Current Developments in the Commercial Divisions of the
New York State Courts
Posted: September 25, 2016

Claim Alleging Partial Performance of Oral Modification of Written Contract Adequate

On August 18, 2016, Justice Ramos of the New York County Commercial Division issued a decision in Obsessive Compulsive Cosmetics, Inc. v. Sephora USA, Inc., 2016 NY Slip Op. 51295(U), upholding a claim for breach of an oral modification to a written contract based on the partial performance of that modification, explaining:

When a written contract provides that it can only be changed by a signed writing, an oral modification of that agreement is not enforceable. However, complete and partial performance are exceptions to the requirement of a written modification:

When the oral agreement to modify has in fact been acted upon to completion, the same need to protect the integrity of the written agreement from false claims of modification does not arise. In such case, not only may past discussions be relied upon to test the alleged modification, but the actions taken may demonstrate, objectively, the nature and extent of the modification. Moreover, apart from statute, a contract once made can be unmade and a contractual prohibition against oral modification may itself be waived.
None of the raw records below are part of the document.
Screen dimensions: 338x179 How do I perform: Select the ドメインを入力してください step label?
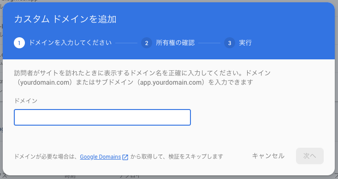pyautogui.click(x=70, y=43)
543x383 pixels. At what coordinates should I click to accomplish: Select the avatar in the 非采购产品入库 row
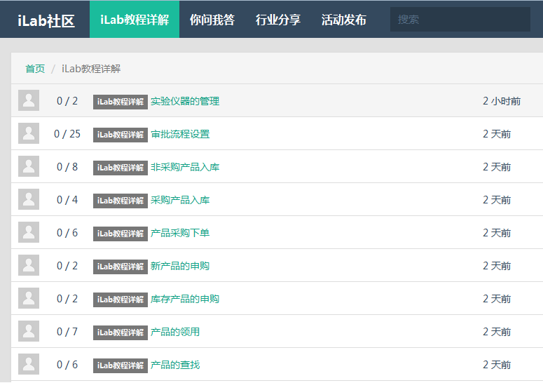[29, 167]
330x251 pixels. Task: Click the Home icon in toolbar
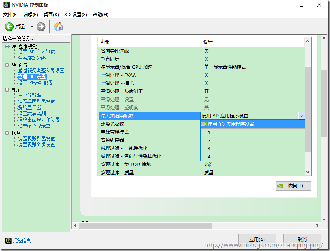58,27
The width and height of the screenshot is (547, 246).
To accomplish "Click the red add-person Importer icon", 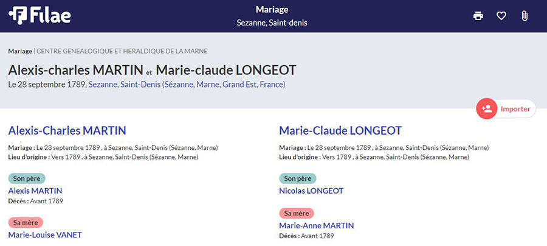I will pyautogui.click(x=486, y=109).
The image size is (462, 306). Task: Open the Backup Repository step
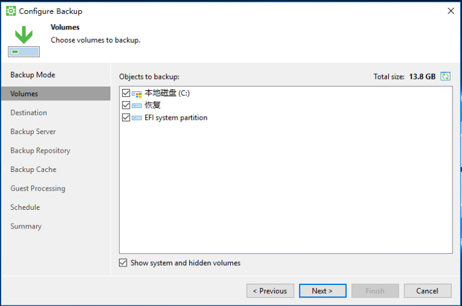pos(40,151)
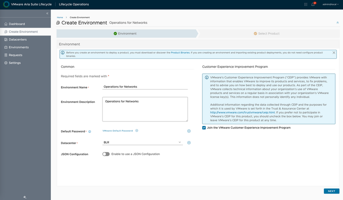The height and width of the screenshot is (200, 343).
Task: Add a new datacenter with plus icon
Action: click(x=189, y=143)
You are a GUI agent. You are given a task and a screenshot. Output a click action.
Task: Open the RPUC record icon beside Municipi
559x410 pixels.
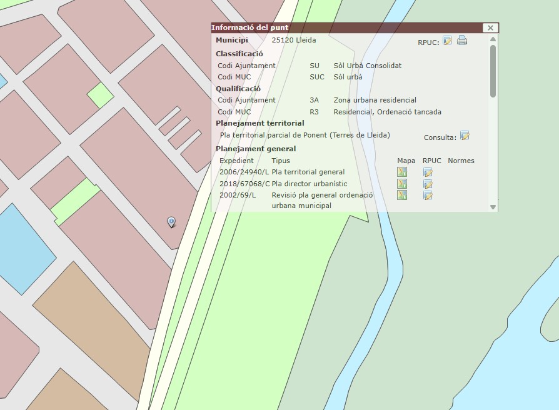[x=447, y=41]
Where there is partial performance of the oral modification sought to be enforced, the likelihood that false claims would go undetected is similarly diminished. Here, too, the court may consider not only past oral exchanges, but also the conduct of the parties. But only if the partial performance be unequivocally referable to the oral modification is the requirement of a writing under (subdivision 1) section 15-301 (of the General Obligations Law) avoided.

. . .

In the instant case, OCC alleges that it produced products for the new and other existing locations pursuant to purchase orders from Sephora totaling $590,558.40 in reliance on Sephora’s vice president’s verbal representation that it would share in the fixture costs. OCC has sufficiently plead partial performance unequivocally referable to the alleged oral modification that Sephora would share in the fixture costs in light of allegations that OCC initially refused Sephora’s purchase orders and only agreed to produce new products after Sephora’s verbal representation was made with respect to sharing fixture costs. Further buttressing the contention that OCC’s performance is unequivocally referable to the oral modification is the fact that the Written Agreement is not a requirements contract, and thus, OCC had no contractual duty to expand the placement of its products at Sephora’s stores.
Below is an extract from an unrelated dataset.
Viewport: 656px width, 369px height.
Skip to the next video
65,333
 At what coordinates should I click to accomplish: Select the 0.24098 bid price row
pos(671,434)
(Internal quotations and citations omitted) (emphasis added).

Posted: September 24, 2016

Broker Not Entitled to Commission Where Closing Was a Condition And There Was No Closing

On September 15, 2016, the First Department issued a decision in NRT N.Y. LLC v. Johnson, 2016 NY Slip Op. 06047, holding that a broker was not entitled to a commission because payment of the commission was contingent on closing, explaining:

The exclusive brokerage agreement unambiguously made the closing of title an express condition precedent to plaintiff broker’s right to its commission. No closing ever took place, either before or after the agreement terminated, which passed title to any buyer identified during the term of the agreement. Nor did the Board of Managers for the condominium take title. The closing on the sale of the apartment took place after the exclusive broker agreement expired and with an entity/person who was, in any event, a carve out under the agreement. Plaintiff is not entitled to a commission.

(Internal quotations and citations omitted).

Posted: September 23, 2016

If Defendant Fails to Make Prima Facie Case, Court Need Not Consider Plaintiff’s Opposition

On September 14, 2016, the Second Department issued a decision in Katz v. Beil, 2016 NY Slip Op. 05977, denying defendants’ motion for summary judgment for failure to show a prima facie entitlement to judgment, explaining:

In determining the individual defendants’ motion for summary judgment, the Supreme Court concluded that judgment as a matter of law was appropriate since there was no evidence that the individual defendants breached their fiduciary duty to the plaintiffs. As an alternative ground for its determination, the court concluded that there was no evidence that the individual defendants had engaged in self-dealing or other misconduct and that all of the conduct alleged in the amended complaint was therefore protected by the business judgment rule. As an additional alternative ground for granting summary judgment, the court determined that the plaintiffs could not prove that they were damaged by the challenged conduct of the individual defendants.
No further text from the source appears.